Case Presentation: A 29-year-old female with history of systemic lupus erythematous (SLE), hypertension, and cirrhosis presented to the ED with altered mental status and generalized weakness for 3 days. Physical exam revealed tachycardia, abdominal distension and tenderness, and weakness of her lower extremities. Labs showed WBC 17.2, total bilirubin 19.8, AST 106, ALT 19, and ammonia 31. CT head was negative for acute findings. Diagnostic paracentesis was negative for infection. Blood cultures were positive for staphylococcus aureus. Patient was treated with volume resuscitation, culture-directed antimicrobials, and lactulose and rifaximin, with minimal improvement. Lumbar puncture revealed elevated protein and IgG without oligoclonal bands; cultures were negative. MRI brain was concerning for cerebellitis. Infectious workup for this was negative, except for EBV viremia, which improved with supportive care. Double-stranded DNA antibody was normal. Patient was treated with hydroxychloroquine and IV steroids, with gradual improvement in mental status. Autoimmune panel was positive for N- and P/Q-type calcium channel antibodies. Patient received plasma exchange for lupus cerebellitis, with continued improvement in her encephalopathy. She was transitioned to belimumab with continued steroids on discharge.
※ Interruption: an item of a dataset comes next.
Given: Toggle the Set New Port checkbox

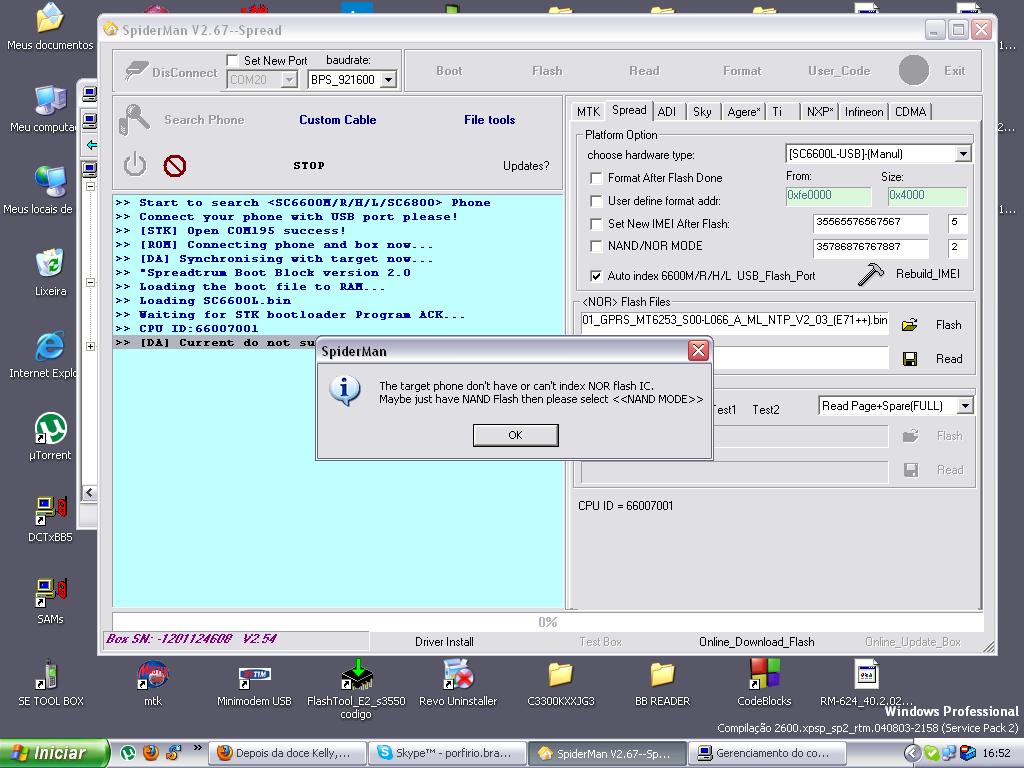Looking at the screenshot, I should 233,61.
Discussion: Acute cerebellitis is an inflammatory disorder most commonly seen in children. It is rare in adults. The pathophysiology is not completely understood. The etiology is typically unknown but may be secondary to medications, paraneoplastic or parainfectious causes, or a specific pathogen (e.g., EBV, HSV, or Mycoplasma pneumoniae). It is more frequently seen in females. The most common presenting symptoms are ataxia (94%), headache (88%), nausea and vomiting (88%), and fever (71%). Altered consciousness is seen in only 29% of patients. Treatment is based on the underlying cause and often consists of antimicrobial and antiviral therapies and steroids.[1]Lupus cerebellitis is extremely uncommon and part of a larger group of disorders referred to as immune-mediated cerebellitis. Ahmed et al. reviewed fifteen cases of patients with SLE presenting with cerebellar symptoms. They found that all but one case occurred in females with 80% of patients being between 15 and 34 years of age. Cerebellar involvement was present at the time of SLE diagnosis in five patients, and, with the exception of one patient who was diagnosed with SLE 12 years after cerebellar dysfunction was noted, onset was 1 month to 14 years after SLE diagnosis. MRI abnormalities included hyperintense deep white matter or ischemic lesions and cerebellar atrophy. IgG was elevated in the cerebrospinal fluid (CSF) in six of the seven patients for whom it was measured; protein was often increased as well. Treatments administered included steroids, cyclophosphamide, mycophenolate, and azathioprine.[2]The patient above most likely had lupus cerebellitis. This is supported by the positive N- and P/Q-type calcium channel antibodies, which suggests an autoimmune encephalopathy, as well as the largely unremarkable infectious workup, elevated protein and IgG in the CSF, and improvement with steroids and plasma exchange. A parainfectious cause secondary to the EBV viremia may have also played a role.

Conclusions: Lupus cerebellitis is an exceedingly rare disorder that needs to be considered in any patient with SLE that presents with encephalopathy that persists despite treatment of other potential underlying causes.

IMAGE 1: MRI brain with T2 FLAIR hyperintensity involving the bilateral cerebellar hemispheres, concerning for cerebellitis.